Mondo virtuale che è dinamico, in continua evoluzione, dove ad ogni scelta operata corrisponde una nuova domanda. La risposta/formalizzazione a questa domanda si proporrà come nuova richiesta maggiormente sofisticata. Ad ogni scelta, quindi, si accresce la qualità e complessità del progetto, autoinnescando reazioni evolutive. "Di fatto lo strumento operativo messo a punto nella nostra ricerca, opera all'interno della differenza reale/virtuale ed evento esistente/mondo desiderato con un duplice scopo. Innanzitutto rappresentare la pluralità dei mondi possibili che vengono messi in luce dalle singole scelte, una produzione quindi di scenari virtuali derivati da ogni singola idea compositiva, che rende fattibile la valutazione qualitativa del processo compositivo in atto; in secondo luogo una rappresentazione concreta della dinamica evolutiva dell'idea progettuale attraverso il continuo incremento di complessità dei mondi virtuali rappresentati."(0)

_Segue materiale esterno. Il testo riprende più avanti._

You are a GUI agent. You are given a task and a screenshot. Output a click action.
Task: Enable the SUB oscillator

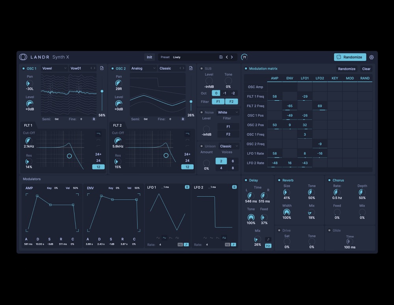[x=202, y=68]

Questa "sfida" nei confronti della complessità si combatte soprattutto sul campo della capacità adattiva del progetto anche all'inaspettato, alla capacità di risposte multiple, imprevedibili ed intersoggettive, cioè verso una forma "aperta". Inizialmente il nostro sistema è in equilibrio, mentre la condizione propria del progetto è di disequilibrio, dinamicità, evoluzione. Abbiamo bisogno quindi di innescare una reazione capace di rompere il nostro sistema in equilibrio. Ciò è possibile grazie al catalizzatore, che non necessariamente entra in gioco direttamente nei processi di trasformazione che attiva, ma permette, grazie alla casualità che ha portato alla sua scelta e alla lettura soggettiva del contesto, ai reagenti (i riferimenti, le esigenze di base, l'immaginario soggettivo, la struttura organizzata di regole e procedure) di attivare la progettazione e segna così l'inizio del tempo progettuale. Per me, l'innesco della progettazione è stata possibile grazie all'interpretazione soggettiva del tema della riconoscibilità e alla costruzione dell'immaginario di riferimento atto a soddisfare le richieste degli obiettivi di qualità scelti inizialmente (Riconoscibilità-identità, adattività, ambiguità). Grazie alla lettura soggettiva dell'immaginario di riferimento ho effettuato delle adduzioni, ossia ho addotto delle leggi di trasformazione, delle procedure, sempre allo scopo di soddisfare gli obiettivi prefissati. Il passo successivo è stato quello di organizzare le regole e le procedure addotte in un paradigma organizzativo come prima ipotesi di possibili "codici di riconoscibilità".
L'ultima fase del percorso progettuale prevede, naturalmente, la realizzazione di scenari "virtuali". Tali scenari sono la rappresentazione di alcune ipotesi tra le innumerevoli possibili, e sono stati "verificati" per accertare il raggiungimento degli obiettivi di qualità ed il rispetto delle procedure prodotte.